Consignes de l'exercice:
**a)** Traduisez en anglais cette phrase du texte sur l'empreinte numérique : « Il est possible de générer une empreinte numérique à partir de toute suite de données binaires. »
**b)** Poursuivez le texte sur l'empreinte numérique à partir de l'endroit où il s'arrête.

Texte à lire:
╭──
Les effets de l’altération des données
Une altération des données peut avoir des conséquences plus ou moins dramatiques, de l’affichage fautif d’un unique pixel à l’impossibilité complète d’ouvrir le fichier. On constate souvent un « effet falaise » accentué par la permissivité des logiciels de lecture et des codes correcteurs d’erreur : ces derniers tentent de restituer l’objet malgré les erreurs constatées, mais si celles-ci deviennent trop nombreuses, l’objet peut devenir brutalement illisible et inexploitable.
La gestion de l’intégrité par le calcul et la vérification de l’empreinte numérique
Les activités de préservation numérique doivent donc anticiper cette éventuelle perte de lisibilité. On utilise pour cela l’empreinte numérique. Il s’agit d’une chaîne de caractères produite par l’analyse de données binaires (une suite de 0 et de 1) – cette suite peut correspondre à un texte, à un fichier ou plus rarement à un répertoire – par un algorithme. Cet algorithme a vocation à générer une chaîne de caractères spécifique à chaque suite de données binaires. L’utilisation du même algorithme sur le même fichier devrait donc générer la même chaîne de caractères ; si elle diffère, c’est que le fichier a été altéré.
Exemple
La gestion de l’intégrité consiste à générer cette empreinte numérique, à l’enregistrer pour disposer d’un point de comparaison et à la contrôler régulièrement.
Un avantage supplémentaire du calcul et de la comparaison d’empreintes numériques réside en ce qu’ils permettent d’identifier des doublons exacts de fichiers (excepté pour leur nom). C’est notamment dans ce but que les outils d’exploration d’arborescence tels qu’Archifiltre les mettent en œuvre.
À quel niveau calculer une empreinte numérique ?
Il est possible de générer une empreinte numérique à partir de toute suite de données binaires. On peut donc le faire sur un fichier, un répertoire voire une partie de fichier (bloc de données, frame, etc.).
La BnF pratique le calcul d’empreinte numérique au niveau de chaque fichier et de chaque Paquet d’informations. Elle recommande la fourniture systématique d’une empreinte numérique pour chaque fichier qui lui est transféré.
Quel algorithme choisir ?
╰──
Données enregistrées:
╭──
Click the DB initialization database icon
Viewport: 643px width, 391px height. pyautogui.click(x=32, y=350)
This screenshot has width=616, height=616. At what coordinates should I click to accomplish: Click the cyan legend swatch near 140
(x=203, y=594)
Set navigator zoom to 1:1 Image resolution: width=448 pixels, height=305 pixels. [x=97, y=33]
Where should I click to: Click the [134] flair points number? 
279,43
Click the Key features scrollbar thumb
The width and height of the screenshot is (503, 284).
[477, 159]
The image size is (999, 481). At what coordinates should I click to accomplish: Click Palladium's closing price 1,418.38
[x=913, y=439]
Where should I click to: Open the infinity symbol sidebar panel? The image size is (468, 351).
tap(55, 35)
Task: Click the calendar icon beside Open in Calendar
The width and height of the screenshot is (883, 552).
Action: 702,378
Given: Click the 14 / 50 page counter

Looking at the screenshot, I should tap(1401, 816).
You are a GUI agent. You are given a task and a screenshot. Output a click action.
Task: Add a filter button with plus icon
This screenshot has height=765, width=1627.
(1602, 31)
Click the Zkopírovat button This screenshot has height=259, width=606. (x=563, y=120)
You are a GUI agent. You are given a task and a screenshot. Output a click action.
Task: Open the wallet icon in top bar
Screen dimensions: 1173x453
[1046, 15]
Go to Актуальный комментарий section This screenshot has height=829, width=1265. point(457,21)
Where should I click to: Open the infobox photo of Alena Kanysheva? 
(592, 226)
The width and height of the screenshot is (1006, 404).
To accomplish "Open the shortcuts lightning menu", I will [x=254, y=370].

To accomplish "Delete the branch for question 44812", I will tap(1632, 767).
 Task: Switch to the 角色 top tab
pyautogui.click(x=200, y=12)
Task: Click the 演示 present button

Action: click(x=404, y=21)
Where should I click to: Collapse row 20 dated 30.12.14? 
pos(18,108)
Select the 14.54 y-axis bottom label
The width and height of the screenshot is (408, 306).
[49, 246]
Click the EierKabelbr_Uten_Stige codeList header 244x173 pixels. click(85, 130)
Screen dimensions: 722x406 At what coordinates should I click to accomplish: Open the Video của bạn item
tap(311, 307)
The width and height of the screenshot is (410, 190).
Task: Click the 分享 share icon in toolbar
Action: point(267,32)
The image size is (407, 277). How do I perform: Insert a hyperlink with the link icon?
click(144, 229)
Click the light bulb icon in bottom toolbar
╰──
Corrigé:
**a)** It is possible to generate a digital fingerprint from any sequence of binary data.

**b)**
Il existe une multitude d’algorithmes de calcul d’empreinte. Dans le domaine de la cryptographie et des signatures numériques où ils sont également utilisés, ces algorithmes sont régulièrement considérés comme obsolètes à mesure de l’augmentation des capacités de calcul des machines, qui arrivent progressivement à produire des données différentes ayant la même empreinte.
Néanmoins, dans le domaine de la préservation numérique où l’on cherche à prévenir des altérations accidentelles, il n’est pas nécessaire d’utiliser les algorithmes les plus puissants, qui peuvent également s’avérer plus coûteux en temps machine.
Parmi les plus répandus dans le domaine de la préservation numérique, on peut citer MD5, SHA-1 et SHA-256. C’est le premier que la BnF utilise actuellement pour la gestion de l’intégrité des données numériques dont elle a la charge.
Quand créer l’empreinte numérique ?
Les institutions de conservation sont incitées à la créer ou à demander sa création le plus tôt possible dans le cycle de vie des données numériques. Quant aux créateurs, ils sont encouragés à la créer avant de transférer leurs données à la BnF.
Quand la vérifier ?
Lors de chaque transfert d’un support à un autre, il est fondamental de vérifier l’intégrité des données copiées, particulièrement si ce transfert implique également un transfert de responsabilité (entre le producteur et l’institution de conservation notamment). Certains outils de transfert, tels Robocopy ou Fastcopy permettent de réaliser des copies sécurisées et réalisent à cette occasion des contrôles d’empreinte, sans pour autant en faire un rapport explicite à l’utilisateur.
Bien que de nombreux systèmes de stockage intègrent dans leurs procédures des mécanismes semblables, les institutions de conservation ont intérêt à conserver l’empreinte avec l’objet numérique. Cela leur permet de la contrôler périodiquement afin de s’assurer que les supports de stockage sont dans un état satisfaisant, mais aussi de prouver à leurs usagers l’intégrité et l’authenticité des données.
Comment la transmettre et la conserver ?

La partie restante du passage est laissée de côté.